# Written tasks:
a) Decide whether each statement agrees with the passage on cart and checkout design: (i) items added to the cart stayed visible throughout the user's session; (ii) quantity changes appeared in the cart only after the user moved on to checkout; (iii) the checkout work aimed to add more steps to the purchase flow. Answer yes or no for each, and quote the deciding words of the passage.
b) According to the passage on cart and checkout design, what can even small disruptions at the checkout stage cause?
c) Pick up the passage on cart and checkout design after its final sentence and keep writing it.

The cart needed to maintain a clear and reliable record of selected products. I worked on ensuring that items added to the cart remained visible and accessible throughout the user's session.

This allowed shoppers to review their selections, make adjustments, and continue through the checkout process without losing track of what they had chosen. Maintaining item persistence helped support a consistent shopping experience across the platform.

Quantity Management: Giving Users Control

Another important part of the cart experience was quantity management. Users needed a simple and responsive way to adjust the number of items they wanted to purchase.

The interface was designed to clearly display item quantities, allow users to update quantities easily, and reflect those changes immediately within the cart. This ensured that shoppers could modify their selections without confusion or unnecessary steps.

Designing a Smooth Checkout Flow

The checkout stage is one of the most sensitive parts of an e-commerce experience. Even small disruptions can cause users to abandon a purchase.

My work focused on creating a smooth and predictable path from cart to purchase completion. Key priorities included maintaining consistency with the overall UI, keeping the interface clear and structured, and reducing unnecessary steps during the purchase flow.

By keeping the checkout process straightforward, the design supported users who had already decided to buy and simply needed a reliable way to finish the transaction.

# Source data:

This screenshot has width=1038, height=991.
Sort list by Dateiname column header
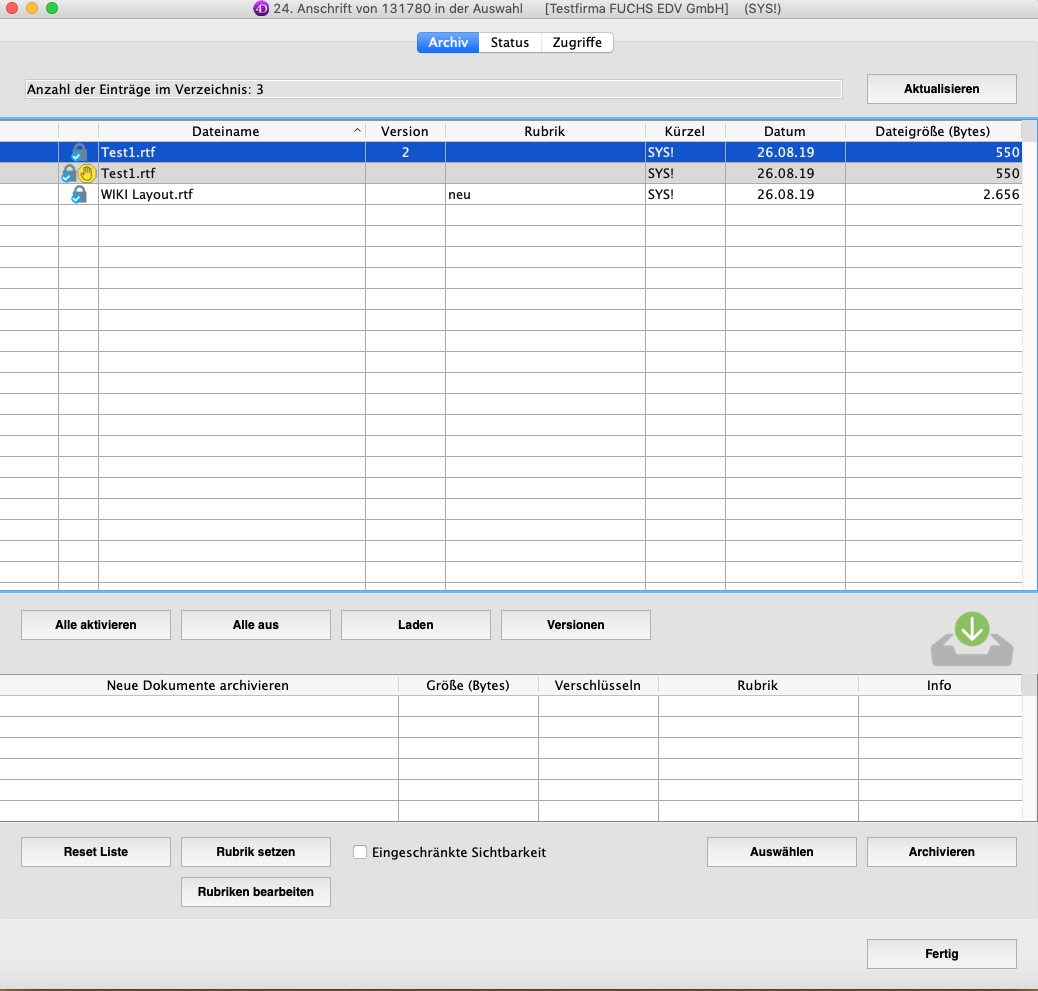coord(225,132)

# Per-task answers:
a)
(i) Yes: "ensuring that items added to the cart remained visible and accessible throughout the user's session"
(ii) No: "reflect those changes immediately within the cart"
(iii) No: "reducing unnecessary steps during the purchase flow"

b) They can cause users to abandon a purchase.

c)
Design Focus: Clarity, Responsiveness, and Consistency

  • Clarity – Information needed to be immediately understandable so users could quickly confirm what they were purchasing.
  • Responsiveness – Interactions such as quantity changes needed to update smoothly and reliably.
  • Consistency – The cart and checkout experience had to match the visual structure and behavior of the rest of the platform to avoid disrupting the user journey.

What I Learned

  • Confidence in purchasing decisions starts earlier in the user journey.
  • Checkout flows must minimize friction to prevent abandonment.
  • Clear cart management is essential for maintaining user trust.
  • Consistent UI patterns help users move through purchasing steps more comfortably.

Contributing to the cart and checkout system allowed me to focus on the part of the shopping journey where clarity and reliability matter most.